*INPUT DATA*:
———
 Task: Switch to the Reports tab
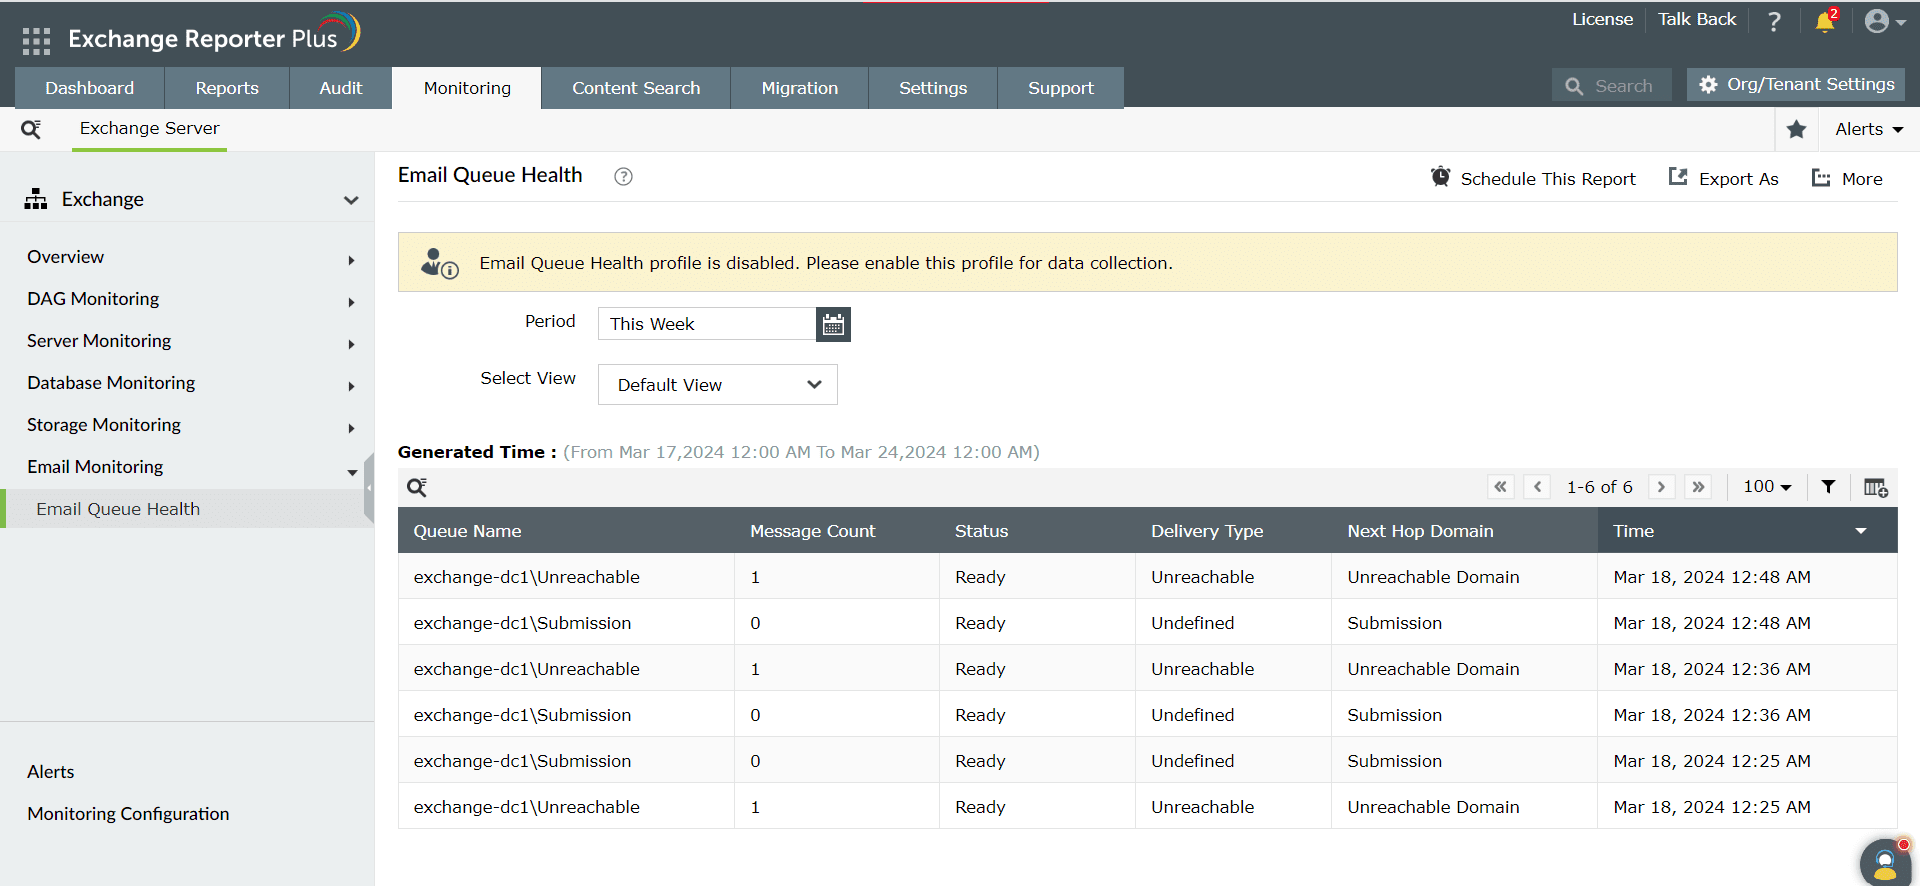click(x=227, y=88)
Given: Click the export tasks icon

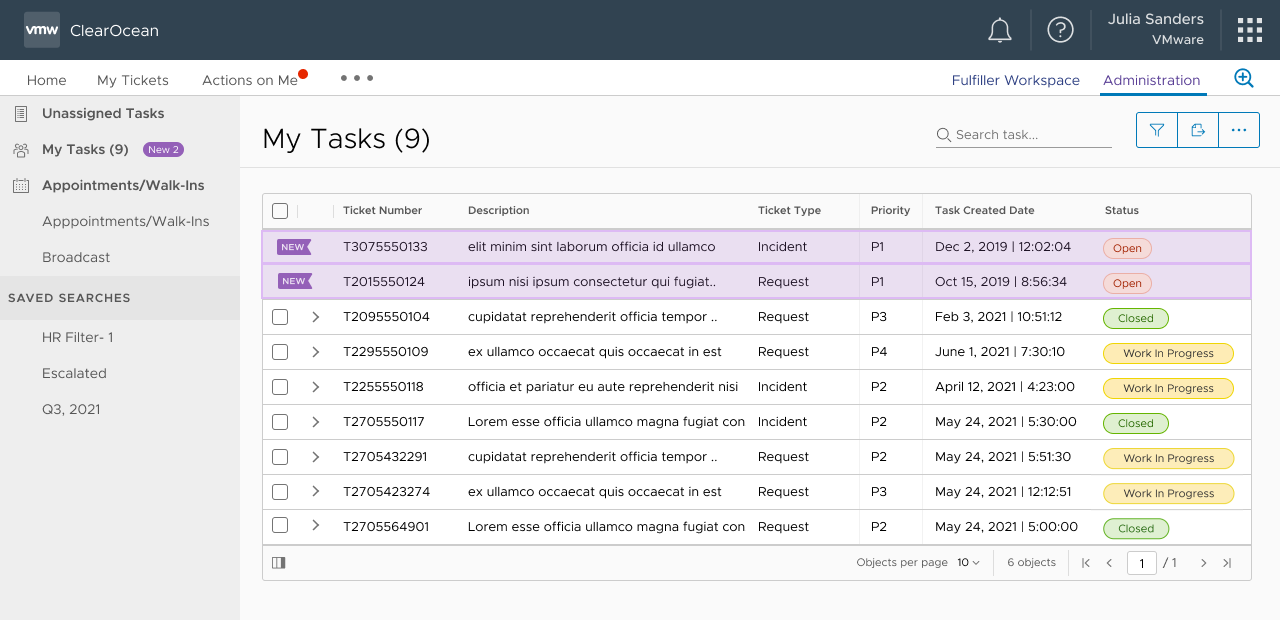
———
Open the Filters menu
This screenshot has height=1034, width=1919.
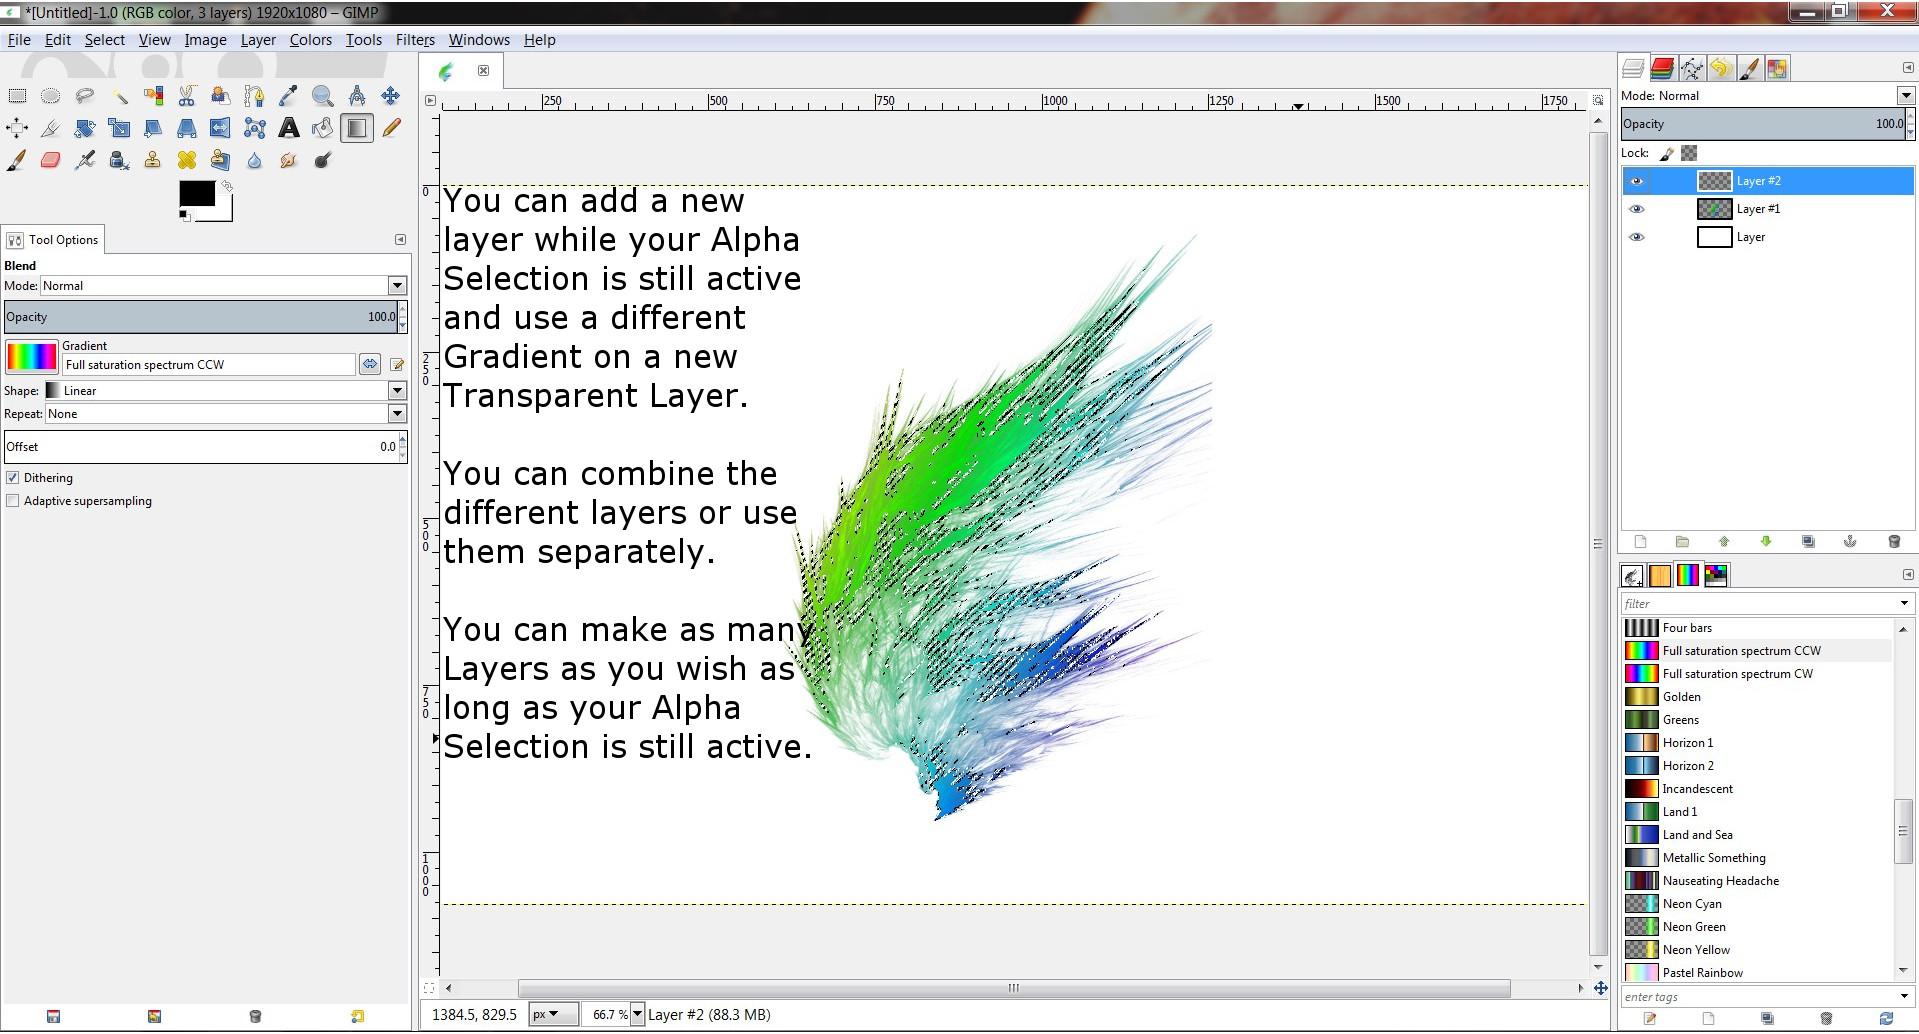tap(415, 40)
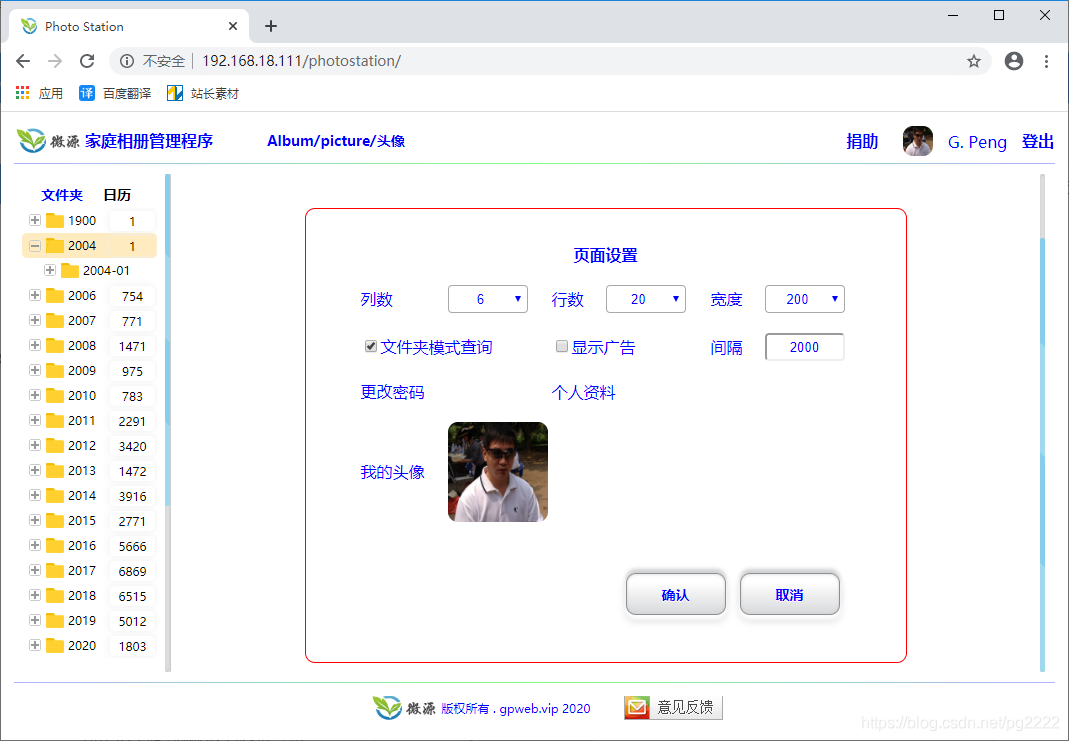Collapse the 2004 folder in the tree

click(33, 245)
———
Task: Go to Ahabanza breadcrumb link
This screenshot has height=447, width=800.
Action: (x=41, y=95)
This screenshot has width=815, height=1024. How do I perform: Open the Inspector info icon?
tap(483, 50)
———
*PROBLEM REQUIREMENTS*: Exactly the lines starting at the one above with "Task: Switch to the Reports tab" and ending at the one with "Given: Click the export tasks icon" should be printed, and nothing else. Omit the pictures.

*WRITTEN REPLY*:
 Task: Switch to the Reports tab
click(x=227, y=88)
Given: Click the export tasks icon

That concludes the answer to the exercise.